==== DATA FOR THIS EXERCISE ====
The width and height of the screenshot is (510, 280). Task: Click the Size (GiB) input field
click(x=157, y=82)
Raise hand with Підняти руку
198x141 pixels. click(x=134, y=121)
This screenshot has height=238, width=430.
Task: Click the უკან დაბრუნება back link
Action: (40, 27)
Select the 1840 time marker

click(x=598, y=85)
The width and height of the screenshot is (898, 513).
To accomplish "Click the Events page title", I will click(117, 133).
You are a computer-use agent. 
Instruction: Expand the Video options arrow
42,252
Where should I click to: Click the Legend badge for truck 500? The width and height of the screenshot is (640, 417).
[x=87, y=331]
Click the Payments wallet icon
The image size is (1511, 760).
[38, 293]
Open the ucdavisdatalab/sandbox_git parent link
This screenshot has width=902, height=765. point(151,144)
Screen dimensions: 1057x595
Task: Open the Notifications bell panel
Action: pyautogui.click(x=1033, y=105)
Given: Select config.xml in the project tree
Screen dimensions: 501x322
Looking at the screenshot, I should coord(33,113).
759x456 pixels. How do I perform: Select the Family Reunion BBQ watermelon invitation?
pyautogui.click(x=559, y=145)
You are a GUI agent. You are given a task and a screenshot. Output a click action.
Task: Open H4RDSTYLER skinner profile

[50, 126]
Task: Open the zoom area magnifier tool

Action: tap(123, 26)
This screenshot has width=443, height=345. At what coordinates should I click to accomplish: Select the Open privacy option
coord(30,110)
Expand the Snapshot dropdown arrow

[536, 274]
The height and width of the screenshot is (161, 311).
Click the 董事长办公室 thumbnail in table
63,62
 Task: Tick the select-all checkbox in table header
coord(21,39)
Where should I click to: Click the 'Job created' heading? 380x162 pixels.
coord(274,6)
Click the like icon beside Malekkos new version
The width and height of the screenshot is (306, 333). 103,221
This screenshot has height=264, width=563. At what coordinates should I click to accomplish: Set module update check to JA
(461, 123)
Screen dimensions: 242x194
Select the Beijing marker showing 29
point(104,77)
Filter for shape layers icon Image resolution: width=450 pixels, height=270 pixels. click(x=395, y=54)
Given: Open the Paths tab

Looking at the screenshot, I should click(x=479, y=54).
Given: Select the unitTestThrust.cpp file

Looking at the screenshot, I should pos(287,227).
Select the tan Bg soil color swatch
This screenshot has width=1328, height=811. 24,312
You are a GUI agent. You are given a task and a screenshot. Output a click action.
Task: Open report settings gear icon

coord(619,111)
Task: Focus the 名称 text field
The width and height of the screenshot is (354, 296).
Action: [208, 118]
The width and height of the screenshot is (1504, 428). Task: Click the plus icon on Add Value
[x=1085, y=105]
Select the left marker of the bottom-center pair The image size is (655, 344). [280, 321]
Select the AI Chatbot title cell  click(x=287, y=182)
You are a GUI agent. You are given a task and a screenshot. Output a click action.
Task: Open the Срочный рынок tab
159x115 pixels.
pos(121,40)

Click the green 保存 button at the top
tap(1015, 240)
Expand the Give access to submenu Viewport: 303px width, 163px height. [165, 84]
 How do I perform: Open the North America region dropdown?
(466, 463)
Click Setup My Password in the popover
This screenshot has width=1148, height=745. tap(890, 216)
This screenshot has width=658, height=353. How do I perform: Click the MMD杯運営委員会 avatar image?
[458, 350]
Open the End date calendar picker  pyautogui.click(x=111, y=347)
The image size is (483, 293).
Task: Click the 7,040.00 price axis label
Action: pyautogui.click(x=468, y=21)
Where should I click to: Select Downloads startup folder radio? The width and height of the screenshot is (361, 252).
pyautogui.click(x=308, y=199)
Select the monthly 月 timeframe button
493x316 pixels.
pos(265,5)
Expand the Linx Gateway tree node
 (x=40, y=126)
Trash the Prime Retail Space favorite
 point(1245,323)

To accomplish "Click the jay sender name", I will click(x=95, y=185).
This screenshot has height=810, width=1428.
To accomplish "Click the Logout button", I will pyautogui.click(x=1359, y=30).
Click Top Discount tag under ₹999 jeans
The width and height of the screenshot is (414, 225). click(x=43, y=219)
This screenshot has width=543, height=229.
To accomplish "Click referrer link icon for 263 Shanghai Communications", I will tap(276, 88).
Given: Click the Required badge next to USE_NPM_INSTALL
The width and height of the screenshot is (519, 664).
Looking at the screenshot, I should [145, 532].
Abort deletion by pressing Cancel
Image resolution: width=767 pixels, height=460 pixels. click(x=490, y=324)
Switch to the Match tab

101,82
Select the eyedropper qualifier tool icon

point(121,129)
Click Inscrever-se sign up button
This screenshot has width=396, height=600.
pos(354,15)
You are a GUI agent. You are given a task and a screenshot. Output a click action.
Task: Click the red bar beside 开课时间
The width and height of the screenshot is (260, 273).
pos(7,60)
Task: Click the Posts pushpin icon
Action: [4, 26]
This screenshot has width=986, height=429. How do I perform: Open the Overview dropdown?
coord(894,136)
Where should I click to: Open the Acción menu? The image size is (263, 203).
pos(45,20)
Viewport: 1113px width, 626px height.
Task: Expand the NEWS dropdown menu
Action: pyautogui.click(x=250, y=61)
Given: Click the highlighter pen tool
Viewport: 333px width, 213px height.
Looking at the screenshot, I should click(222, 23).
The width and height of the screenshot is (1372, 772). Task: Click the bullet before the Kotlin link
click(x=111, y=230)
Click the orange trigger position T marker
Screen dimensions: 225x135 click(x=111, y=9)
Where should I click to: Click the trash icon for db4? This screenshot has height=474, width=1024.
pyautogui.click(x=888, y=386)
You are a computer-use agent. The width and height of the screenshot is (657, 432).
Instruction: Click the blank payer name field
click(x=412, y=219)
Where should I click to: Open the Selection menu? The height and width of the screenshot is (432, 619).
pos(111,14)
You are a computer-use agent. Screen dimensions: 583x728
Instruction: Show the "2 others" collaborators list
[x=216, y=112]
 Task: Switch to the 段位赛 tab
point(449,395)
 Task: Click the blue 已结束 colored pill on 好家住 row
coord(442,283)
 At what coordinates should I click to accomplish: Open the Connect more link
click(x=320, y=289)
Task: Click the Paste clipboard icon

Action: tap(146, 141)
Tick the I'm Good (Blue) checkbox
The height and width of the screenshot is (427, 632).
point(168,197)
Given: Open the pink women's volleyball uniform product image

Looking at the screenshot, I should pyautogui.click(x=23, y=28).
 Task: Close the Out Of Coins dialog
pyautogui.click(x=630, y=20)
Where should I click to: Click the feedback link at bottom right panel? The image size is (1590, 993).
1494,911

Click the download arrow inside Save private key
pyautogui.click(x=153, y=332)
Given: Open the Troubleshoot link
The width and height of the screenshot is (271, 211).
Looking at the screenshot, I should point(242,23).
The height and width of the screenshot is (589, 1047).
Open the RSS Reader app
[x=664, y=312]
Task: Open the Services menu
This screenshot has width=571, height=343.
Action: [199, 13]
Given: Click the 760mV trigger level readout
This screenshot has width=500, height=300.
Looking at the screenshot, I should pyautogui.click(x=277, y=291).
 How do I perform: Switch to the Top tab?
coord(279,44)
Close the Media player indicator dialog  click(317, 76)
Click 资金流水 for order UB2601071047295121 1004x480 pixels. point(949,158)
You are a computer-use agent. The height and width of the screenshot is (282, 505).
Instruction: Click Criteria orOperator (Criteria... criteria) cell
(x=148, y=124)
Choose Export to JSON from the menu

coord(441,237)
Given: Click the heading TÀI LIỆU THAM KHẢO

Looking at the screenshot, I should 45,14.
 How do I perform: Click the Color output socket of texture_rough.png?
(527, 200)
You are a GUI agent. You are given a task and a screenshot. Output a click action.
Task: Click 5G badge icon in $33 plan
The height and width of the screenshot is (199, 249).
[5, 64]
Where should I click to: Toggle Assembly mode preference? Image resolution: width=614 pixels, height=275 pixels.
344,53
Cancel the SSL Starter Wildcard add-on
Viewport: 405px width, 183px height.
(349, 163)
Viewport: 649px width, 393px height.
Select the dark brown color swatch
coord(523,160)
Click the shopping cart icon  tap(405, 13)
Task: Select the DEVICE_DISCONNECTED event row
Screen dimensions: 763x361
====
◆ **WORK ORDER**: In the entries above, the lines from the one bearing "Given: Open the Troubleshoot link" up to and including the one bearing "Task: Open the Services menu" should be transcribed exactly; no other line is wanted.

◆ **RESPONSE BELOW**:
Given: Open the Troubleshoot link
The width and height of the screenshot is (271, 211).
Looking at the screenshot, I should point(242,23).
The height and width of the screenshot is (589, 1047).
Open the RSS Reader app
[x=664, y=312]
Task: Open the Services menu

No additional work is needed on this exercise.